The study of more than 16, 000 individuals—executed by a team of medical professionals, clinicians, epidemiologists, and political scientists—“includes data from eight waves of the COVID States Project, an online survey that spans all 50 states.”

As Santillana said, the study indicated that vaccines helped mitigate the risk of long COVID, noting that “those who had received the first two doses of their COVID-19 vaccine had a 30% decrease in risk.” The scope of the published study did not yet include data with booster shots.

With an estimated 200 million worldwide suffering from long COVID, defined in this study as “the persistence of COVID-19 symptoms beyond two months,” Santillana said every piece of information about post-COVID conditions is valuable.

He said that it’s puzzling why long COVID might be more prevalent among women, and wondered if “there’s some mechanism that COVID may stay longer in the body for women.” He said this study “will provide new avenues for further research.”
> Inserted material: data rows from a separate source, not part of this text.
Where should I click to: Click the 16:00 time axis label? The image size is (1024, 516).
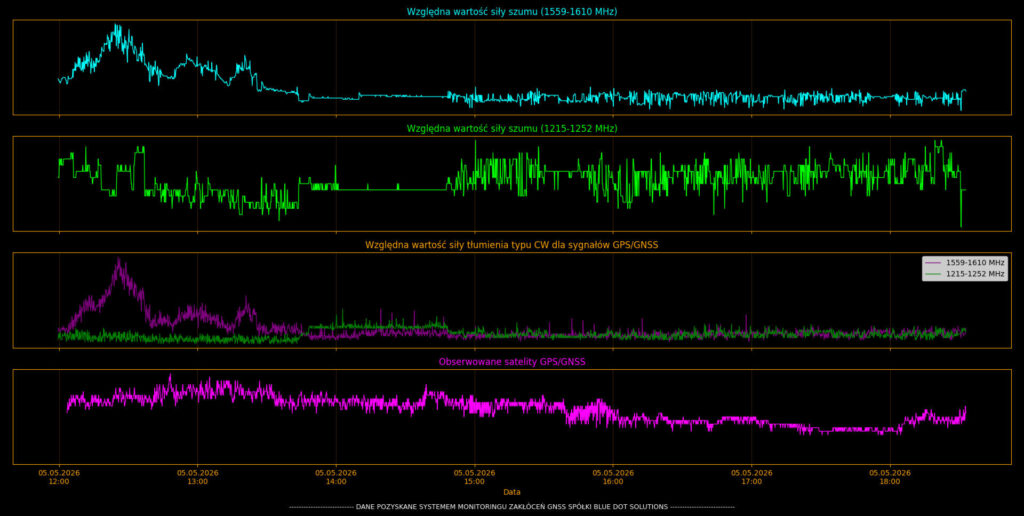[x=613, y=477]
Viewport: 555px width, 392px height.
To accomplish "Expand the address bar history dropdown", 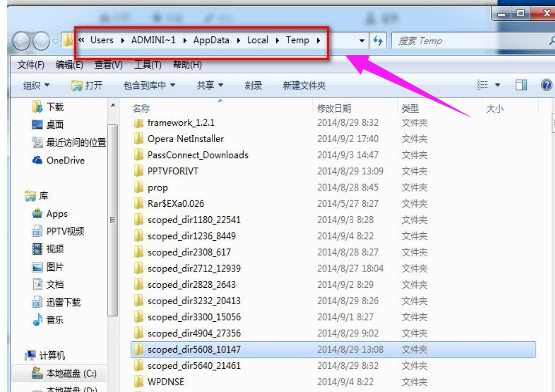I will 362,41.
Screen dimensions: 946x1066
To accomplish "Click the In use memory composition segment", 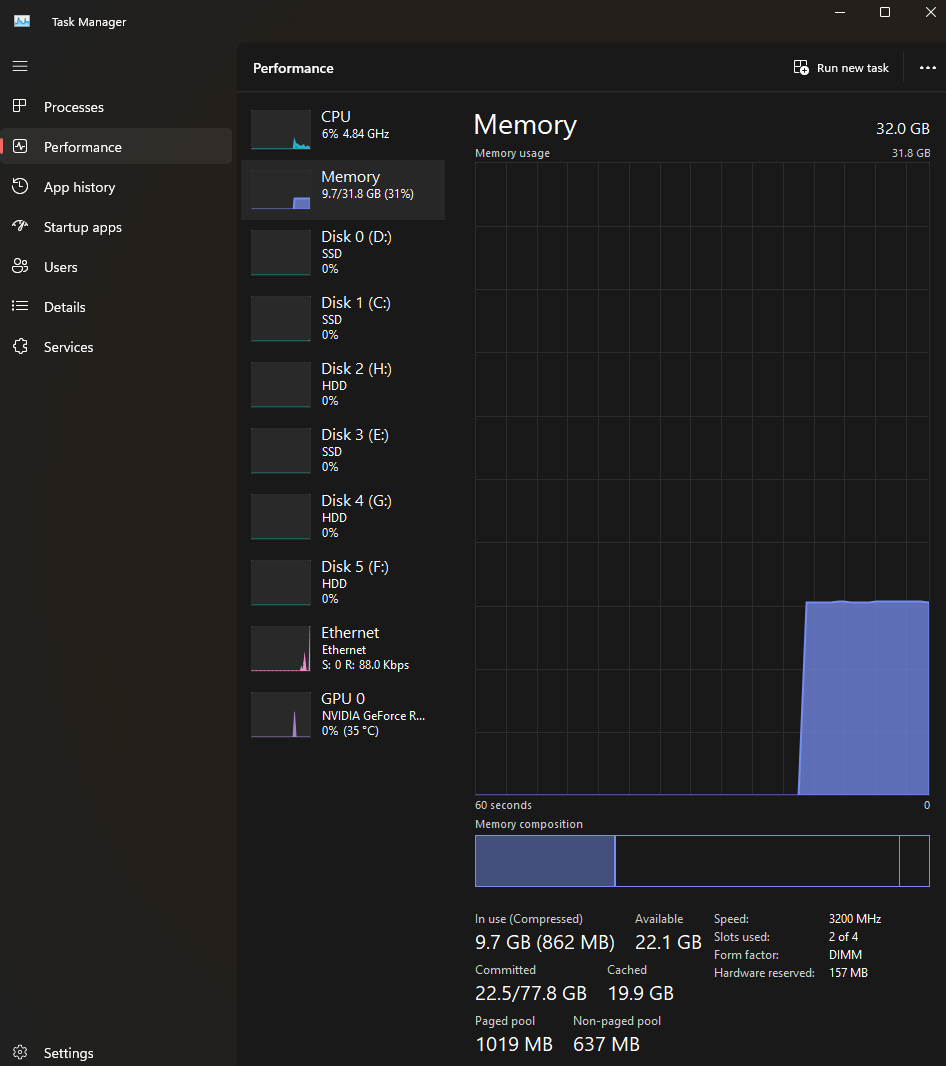I will click(545, 860).
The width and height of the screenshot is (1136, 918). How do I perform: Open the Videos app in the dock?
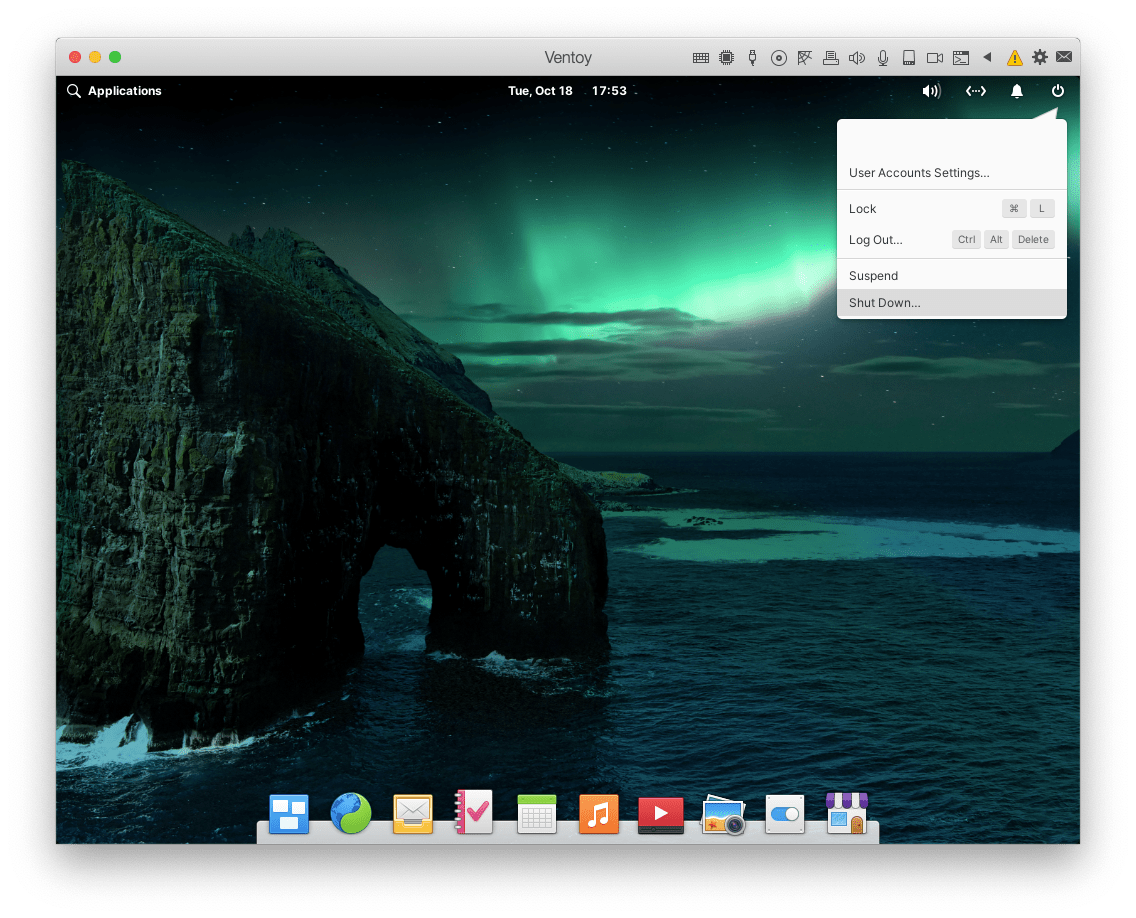(x=660, y=814)
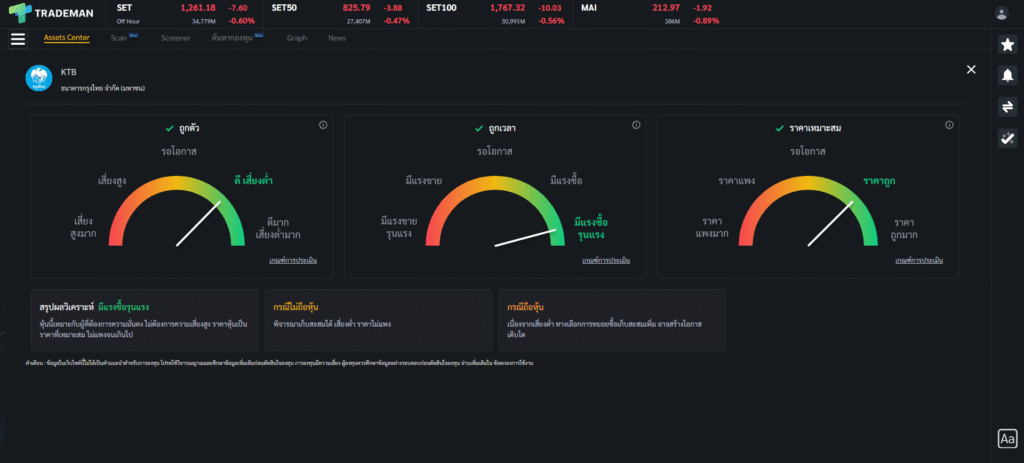Click the swap arrows icon in sidebar

pyautogui.click(x=1007, y=107)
According to an editorial published on Gender&Covid-19 website, women may be “more susceptible to long COVID due to their stronger immune responses.”

The article points out several factors—heightened IgG antibody production, elevated inflammatory marker IL-6, more active immune T cells—that could ultimately “contribute to a hyperactive and prolonged inflammatory reaction in women that leads to the persistent fatigue, myalgias, cognitive changes, and other symptoms that characterize long COVID.”

Similar results in other studies

Several studies so far have shown that women are not only significantly more likely to experience long COVID than men, but they also present symptoms that follow a distinct clinical pattern.

Back in June, a study by the researchers from the Johnson & Johnson Office of the Chief Medical Officer published in Current Medical Research and Opinion, showed that “overall, the likelihood of having long COVID syndrome was significantly greater among female versus male patients (OR = 1.22; 95% CI: 1.13–1.32).”

It also showed that the condition among women presented with a variety of symptoms—ear, nose, and throat problems, mood disorders, as well as neurological, skin, gastrointestinal and rheumatologic, and fatigue symptoms.

According to a study published in May in the peer-reviewed Journal of Women’s Health, females with long COVID were more symptomatic than males “not only in the acute phase but also at follow-up” and that sex is “an important determinant of Long-COVID-19 syndrome because it is a significant predictor of persistent symptoms in (females), such as dyspnea, fatigue, chest pain, and palpitations.”

Another study published in October in JAMA showed that “globally, an estimated 63.2% (95% UI, 59.7%-66.3%) of individuals with Long COVID were female.”